Ha creato un blog di moda ‘The Shoe Maven‘ e nel 2015, ha iniziato la sua propria etichetta di moda chiamata TSM Originals in aiuto della Michael J Fox Foundation.

È un appassionata sostenitrice di una maggiore consapevolezza del Parkinson giovanile e ama le scarpe. Vive in Florida, Stati Uniti, con il marito e il figlio, dove è anche un professoressa di diritto.

I consigli di Tonya

Nell’articolo spiega come riesce a gestire sintomi del suo Parkinson, condividendo i suoi trucchi per massimizzare le fasi “on” e destreggiarsi tra la sua intensa vita di casa, lavoro con l’orario dei farmaci.

Come la maggior parte delle persone che vivono con il morbo di Parkinson, ho i miei giorni buoni e altri non-così-buoni. Spesso, sia persone affette da Parkinson che no, mi hanno chiesto dove trovi l’energia per lavorare, prendere cura della mia famiglia e mantenere un blog di moda. Onestamente, non è facile, ma ci riesco con il sostegno della mia famiglia e organizzando bene i tempi in cui assumere i farmaci per alleviare i sintomi.

Organizzo i miei impegni cercando di seguire le fasi di ON

Io cerco di programmare servizi fotografici per il blog nei momenti in cui mi sento in fase “on”, anche se è più facile a dirsi che a farsi.

L’illuminazione è un componente chiave nel campo della fotografia. Così, la mattina presto o nel tardo pomeriggio sono momenti ideali per servizi fotografici.

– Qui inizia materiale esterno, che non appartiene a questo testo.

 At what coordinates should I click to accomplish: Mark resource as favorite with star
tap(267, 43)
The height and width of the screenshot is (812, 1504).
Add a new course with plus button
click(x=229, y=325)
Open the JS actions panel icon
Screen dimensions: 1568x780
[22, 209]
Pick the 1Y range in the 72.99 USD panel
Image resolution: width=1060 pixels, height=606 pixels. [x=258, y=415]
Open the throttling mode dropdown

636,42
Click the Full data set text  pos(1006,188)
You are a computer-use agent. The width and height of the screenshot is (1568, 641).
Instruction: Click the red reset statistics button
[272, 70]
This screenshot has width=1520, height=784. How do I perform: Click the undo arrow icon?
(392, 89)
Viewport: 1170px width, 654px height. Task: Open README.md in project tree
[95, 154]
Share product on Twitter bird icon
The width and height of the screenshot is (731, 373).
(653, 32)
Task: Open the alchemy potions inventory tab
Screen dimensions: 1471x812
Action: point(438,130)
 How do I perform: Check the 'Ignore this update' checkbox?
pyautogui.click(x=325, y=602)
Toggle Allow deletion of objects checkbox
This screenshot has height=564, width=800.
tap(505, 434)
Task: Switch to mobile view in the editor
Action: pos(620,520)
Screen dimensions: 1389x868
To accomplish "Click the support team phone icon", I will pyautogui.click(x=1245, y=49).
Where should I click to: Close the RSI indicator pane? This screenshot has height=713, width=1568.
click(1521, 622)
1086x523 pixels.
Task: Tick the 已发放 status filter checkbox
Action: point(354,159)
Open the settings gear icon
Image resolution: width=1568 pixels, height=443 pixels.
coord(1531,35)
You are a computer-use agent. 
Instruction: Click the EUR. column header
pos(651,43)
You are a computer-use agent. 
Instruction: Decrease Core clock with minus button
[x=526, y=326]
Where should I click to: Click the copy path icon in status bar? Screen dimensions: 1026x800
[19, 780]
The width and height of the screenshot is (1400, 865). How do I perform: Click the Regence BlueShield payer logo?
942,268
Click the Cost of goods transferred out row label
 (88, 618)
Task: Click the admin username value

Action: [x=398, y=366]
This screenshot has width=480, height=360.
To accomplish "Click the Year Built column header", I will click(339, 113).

Gli scatti di prima mattina in genere non vanno bene per me, perché ci vuole molto tempo per sistemare i miei capelli e il make-up. Anche se ci mettessi solo 30 minuti, diventa troppo stressante perché la luce cambia rapidamente al sorgere del sole.

Trovo più facile scattare foto alla fine della giornata. I miei capelli e make-up sono già sistemati e le mie medicine di solito ho preso da poco le mie medicine.

I giorni NO

Nonostante i miei sforzi, in alcuni giorni non mi sento al massimo oppure le mie medicine hanno avuto un efficacia minore, e quindi è possibile mi manchi l’energia e abbia difficoltà a sorridere.

Cerchiamo di cambiare i programmi in quei giorni, ma ci sono anche alcune volte che non possiamo rimandare perché sono sotto un termine. In quei giorni, mio marito è incredibilmente paziente e mio figlio di nove anni, che tipicamente mi sta sempre dietro, sta più con mio marito e cerca di farmi ridere o sorridere.

Vado sempre avanti

Alla fine, mi spingo attraverso ogni giorno come ciascuno di voi. Nei giorni che non ci sentiamo molto, potremmo non essere in grado di rimandare gli impegni del giorno – dopo tutto la vita va avanti, con o senza il morbo di Parkinson.

Dobbiamo mettere su un sorriso (anche se a volte forzato) e continuare a vivere la nostra vita.

Anche nel più duro dei giorni, ho trovato qualcosa di gioioso per aiutarmi far passare – come le marachelle di mio figlio.